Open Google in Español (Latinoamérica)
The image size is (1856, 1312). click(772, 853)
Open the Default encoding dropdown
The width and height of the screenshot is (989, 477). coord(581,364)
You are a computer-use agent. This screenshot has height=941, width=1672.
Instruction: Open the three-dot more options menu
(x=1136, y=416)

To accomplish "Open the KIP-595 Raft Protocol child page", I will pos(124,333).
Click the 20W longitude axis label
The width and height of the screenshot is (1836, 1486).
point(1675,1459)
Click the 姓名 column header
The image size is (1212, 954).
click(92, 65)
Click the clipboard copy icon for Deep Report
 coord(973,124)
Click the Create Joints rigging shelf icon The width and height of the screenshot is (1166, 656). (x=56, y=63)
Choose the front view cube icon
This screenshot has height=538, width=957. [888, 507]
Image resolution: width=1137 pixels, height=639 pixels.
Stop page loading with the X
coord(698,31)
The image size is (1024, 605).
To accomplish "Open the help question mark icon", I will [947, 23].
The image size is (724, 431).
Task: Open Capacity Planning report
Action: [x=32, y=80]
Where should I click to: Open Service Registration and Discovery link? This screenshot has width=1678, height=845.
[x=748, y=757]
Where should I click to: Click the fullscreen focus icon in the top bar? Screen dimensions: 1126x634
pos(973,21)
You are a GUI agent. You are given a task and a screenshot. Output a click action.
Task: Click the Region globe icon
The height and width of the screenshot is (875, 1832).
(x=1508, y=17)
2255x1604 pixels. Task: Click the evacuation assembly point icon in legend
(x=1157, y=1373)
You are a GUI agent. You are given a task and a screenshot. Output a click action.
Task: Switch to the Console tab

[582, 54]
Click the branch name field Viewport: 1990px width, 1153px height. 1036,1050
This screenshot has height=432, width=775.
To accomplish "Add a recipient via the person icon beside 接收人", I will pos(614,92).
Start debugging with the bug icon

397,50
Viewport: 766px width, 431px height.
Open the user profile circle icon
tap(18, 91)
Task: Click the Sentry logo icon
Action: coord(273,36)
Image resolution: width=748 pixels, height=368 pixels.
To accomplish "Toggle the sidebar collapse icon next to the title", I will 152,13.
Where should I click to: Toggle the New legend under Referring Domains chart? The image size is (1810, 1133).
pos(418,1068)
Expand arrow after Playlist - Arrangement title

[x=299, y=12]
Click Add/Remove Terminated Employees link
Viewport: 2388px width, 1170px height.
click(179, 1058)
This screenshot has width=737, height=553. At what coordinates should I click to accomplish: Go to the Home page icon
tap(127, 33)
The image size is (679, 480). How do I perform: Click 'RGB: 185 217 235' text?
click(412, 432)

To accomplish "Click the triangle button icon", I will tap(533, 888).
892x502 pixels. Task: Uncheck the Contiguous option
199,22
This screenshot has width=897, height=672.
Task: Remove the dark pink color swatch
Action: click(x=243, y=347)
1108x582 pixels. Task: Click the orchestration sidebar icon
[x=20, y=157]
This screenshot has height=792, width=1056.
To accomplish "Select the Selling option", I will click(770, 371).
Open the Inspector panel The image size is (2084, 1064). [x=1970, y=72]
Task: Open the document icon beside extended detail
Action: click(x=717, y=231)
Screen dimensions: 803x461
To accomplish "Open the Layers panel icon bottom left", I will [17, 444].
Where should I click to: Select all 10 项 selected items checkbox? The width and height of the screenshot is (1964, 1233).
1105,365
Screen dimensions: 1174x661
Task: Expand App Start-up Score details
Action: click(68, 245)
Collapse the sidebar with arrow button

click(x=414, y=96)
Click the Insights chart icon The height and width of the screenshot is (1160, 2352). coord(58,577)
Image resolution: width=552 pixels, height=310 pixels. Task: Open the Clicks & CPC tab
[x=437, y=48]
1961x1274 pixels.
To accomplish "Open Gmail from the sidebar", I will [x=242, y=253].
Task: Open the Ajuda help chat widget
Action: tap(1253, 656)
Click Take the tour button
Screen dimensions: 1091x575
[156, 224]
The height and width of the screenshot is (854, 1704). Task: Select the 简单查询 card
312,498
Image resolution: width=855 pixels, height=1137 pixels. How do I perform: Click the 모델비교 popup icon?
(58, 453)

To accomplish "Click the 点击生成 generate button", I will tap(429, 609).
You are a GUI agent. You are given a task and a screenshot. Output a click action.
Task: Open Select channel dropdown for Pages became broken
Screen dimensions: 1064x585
.....
# Task directions
After reading the data, retype all of it exactly as it reads.

# Solved exercise
Open Google in Español (Latinoamérica)
The image size is (1856, 1312). click(772, 853)
Open the Default encoding dropdown
The width and height of the screenshot is (989, 477). coord(581,364)
You are a computer-use agent. This screenshot has height=941, width=1672.
Instruction: Open the three-dot more options menu
(x=1136, y=416)

To accomplish "Open the KIP-595 Raft Protocol child page", I will pos(124,333).
Click the 20W longitude axis label
The width and height of the screenshot is (1836, 1486).
point(1675,1459)
Click the 姓名 column header
The image size is (1212, 954).
click(92, 65)
Click the clipboard copy icon for Deep Report
 coord(973,124)
Click the Create Joints rigging shelf icon The width and height of the screenshot is (1166, 656). (x=56, y=63)
Choose the front view cube icon
This screenshot has height=538, width=957. [888, 507]
Image resolution: width=1137 pixels, height=639 pixels.
Stop page loading with the X
coord(698,31)
The image size is (1024, 605).
To accomplish "Open the help question mark icon", I will [947, 23].
The image size is (724, 431).
Task: Open Capacity Planning report
Action: [x=32, y=80]
Where should I click to: Open Service Registration and Discovery link? This screenshot has width=1678, height=845.
[x=748, y=757]
Where should I click to: Click the fullscreen focus icon in the top bar? Screen dimensions: 1126x634
pos(973,21)
You are a GUI agent. You are given a task and a screenshot. Output a click action.
Task: Click the Region globe icon
The height and width of the screenshot is (875, 1832).
(x=1508, y=17)
2255x1604 pixels. Task: Click the evacuation assembly point icon in legend
(x=1157, y=1373)
You are a GUI agent. You are given a task and a screenshot. Output a click action.
Task: Switch to the Console tab

[582, 54]
Click the branch name field Viewport: 1990px width, 1153px height. 1036,1050
This screenshot has height=432, width=775.
To accomplish "Add a recipient via the person icon beside 接收人", I will pos(614,92).
Start debugging with the bug icon

397,50
Viewport: 766px width, 431px height.
Open the user profile circle icon
tap(18, 91)
Task: Click the Sentry logo icon
Action: coord(273,36)
Image resolution: width=748 pixels, height=368 pixels.
To accomplish "Toggle the sidebar collapse icon next to the title", I will 152,13.
Where should I click to: Toggle the New legend under Referring Domains chart? The image size is (1810, 1133).
pos(418,1068)
Expand arrow after Playlist - Arrangement title

[x=299, y=12]
Click Add/Remove Terminated Employees link
Viewport: 2388px width, 1170px height.
click(179, 1058)
This screenshot has width=737, height=553. At what coordinates should I click to accomplish: Go to the Home page icon
tap(127, 33)
The image size is (679, 480). How do I perform: Click 'RGB: 185 217 235' text?
click(412, 432)

To accomplish "Click the triangle button icon", I will tap(533, 888).
892x502 pixels. Task: Uncheck the Contiguous option
199,22
This screenshot has width=897, height=672.
Task: Remove the dark pink color swatch
Action: click(x=243, y=347)
1108x582 pixels. Task: Click the orchestration sidebar icon
[x=20, y=157]
This screenshot has height=792, width=1056.
To accomplish "Select the Selling option", I will click(770, 371).
Open the Inspector panel The image size is (2084, 1064). [x=1970, y=72]
Task: Open the document icon beside extended detail
Action: click(x=717, y=231)
Screen dimensions: 803x461
To accomplish "Open the Layers panel icon bottom left", I will [17, 444].
Where should I click to: Select all 10 项 selected items checkbox? The width and height of the screenshot is (1964, 1233).
1105,365
Screen dimensions: 1174x661
Task: Expand App Start-up Score details
Action: click(68, 245)
Collapse the sidebar with arrow button

click(x=414, y=96)
Click the Insights chart icon The height and width of the screenshot is (1160, 2352). coord(58,577)
Image resolution: width=552 pixels, height=310 pixels. Task: Open the Clicks & CPC tab
[x=437, y=48]
1961x1274 pixels.
To accomplish "Open Gmail from the sidebar", I will [x=242, y=253].
Task: Open the Ajuda help chat widget
Action: tap(1253, 656)
Click Take the tour button
Screen dimensions: 1091x575
[156, 224]
The height and width of the screenshot is (854, 1704). Task: Select the 简单查询 card
312,498
Image resolution: width=855 pixels, height=1137 pixels. How do I perform: Click the 모델비교 popup icon?
(58, 453)

To accomplish "Click the 点击生成 generate button", I will tap(429, 609).
You are a GUI agent. You are given a task and a screenshot. Output a click action.
Task: Open Select channel dropdown for Pages became broken
Screen dimensions: 1064x585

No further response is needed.